Before we celebrate the departure of the least-justified whiner I can remember, I'd like to take the moment to advocate the trading of our veteran talent for younger players (prospects and proven major leaguers). It's not that I'm giving up on the season, or even that I think that the Dodgers can't win with what they've got. The reason I want the Dodgers to be "sellers" at the trading deadline is simple: I believe that quality veterans are overpriced right now.
This idea occurred to me as I tried to figure out who the Dodgers could get, and what the price would be. It seemed like everyone decent would command a prohibitive price tag. There were just too many suitors for every belle. If the Dodgers wanted Maddux, the Cubs could demand a lot because they knew that the Giants, Diamondbacks, and anyone else short on starting pitching would be after him, too. It is frustrating to look at a list of probable trade candidates and find little better than Mark Hendrickson.
Then it dawned on me: why not be the Cubs, then. Anyone want Derek Lowe? J.D. Drew? Jeff Kent? Nomar? Saito? If so, let the bidding begin. If the price is right, we should let any of these guys go. Think about it: we're probably not going to win this year, so why not trade some of this year's certainty for next year's speculation? A guy like J.D. Drew is worth more than a guy like Andre Ethier because he's proven his ability over time.

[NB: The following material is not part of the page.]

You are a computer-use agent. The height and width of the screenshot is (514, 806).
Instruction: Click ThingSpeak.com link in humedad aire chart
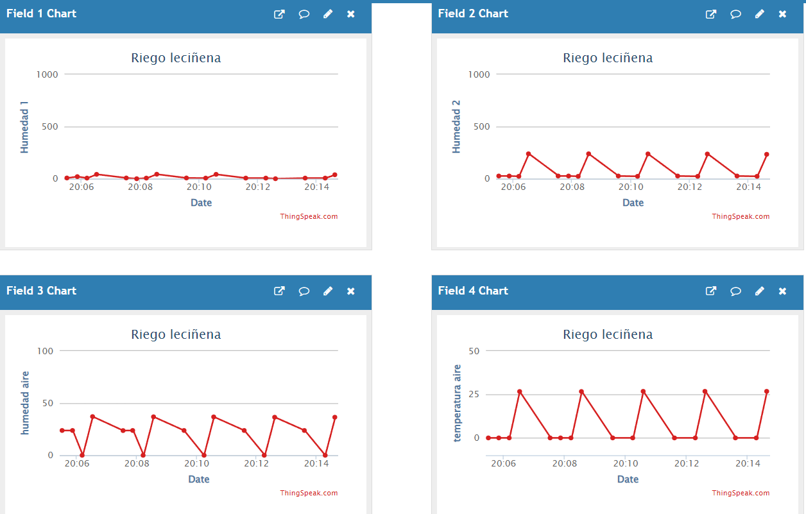(309, 493)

Anyone acquiring him today can feel fairly certain that they will get all-star level center field production fro him for 80 days (he'd be sure to invoke his option if he gets traded). If we trade him, we might get a younger player with more upside--and more uncertainty--in the trade. The advantage for the Dodgers would be the chance top build for the future. Now I'm not suggesting that we trade our only really good players for mere prospects--that would be franchise suicide. But trading to get younger, and exploiting the hunger for a quick fix out there should be a net positive in the long run. If enough of the players coming back in the trades are already decent today, then we still have a shot in the mediocre NL West, plus a brighter future.

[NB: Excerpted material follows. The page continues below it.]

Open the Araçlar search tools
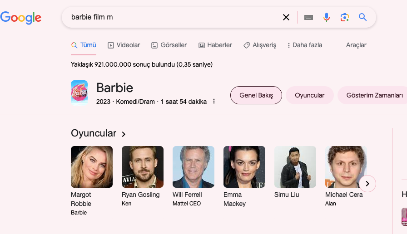Image resolution: width=407 pixels, height=234 pixels. 356,45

I hope I was able to express what I would hope for here. It basically boils down to "buy low, sell high" (or sell Lowe, in this case). It's not magic, and it could be done on a sabermetric basis, or using a ouija board. The process for valuation is irrelevant. The point is that the market for established talent is being bid up by an excess of buyers. And I reiterate: you don't have to give up on this year (though it might help) to get this done. Just to prove that it can be done, consider this: trade Hall and Hendrickson for Seo and Navarro. You can't argue that it's an unrealistic deal, and it's hard to argue that TB is worse for the rest of the season, just because they traded a proven starter for a prospect catcher. So the idea is to get on the right side of this sort of deal. Maybe we could even get in a three-way deal and net a top young talent like Bay or Cabrera (we'd probably have to toss in a prospect or two of our own--or trade more than one front-line verteran), who we could control for 3 years and who would mature alongside our rookies. Just a thought.

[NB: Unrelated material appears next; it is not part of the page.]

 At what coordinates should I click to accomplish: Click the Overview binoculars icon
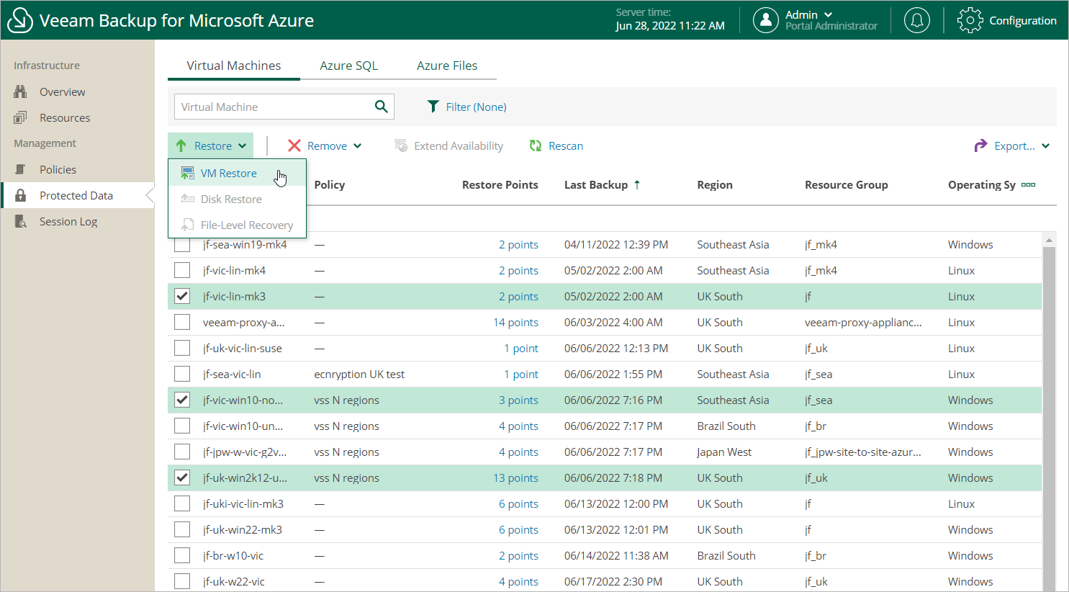tap(20, 92)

Back to the Perez trade. If we can save any cash (word is that we will save about $3 million a year), then it's worth it. As Colletti points out, we weren't getting anything out of him anyway. We might as well replace him with a mediocre reliever. It's a pretty decent gamble for KC, too: Perez might regain form (as I've suggested earlier in the season) once he give up his full-time job as a malcontent. His excuse-making and finger-pointing have been relentless. He even called out the hitters when he was pitching well in 2003. What a jackass! Knowing that Colletti likes guys who react well to adversity (see Brett Tomko), it was obvious that he would be gone ASAP. Bye.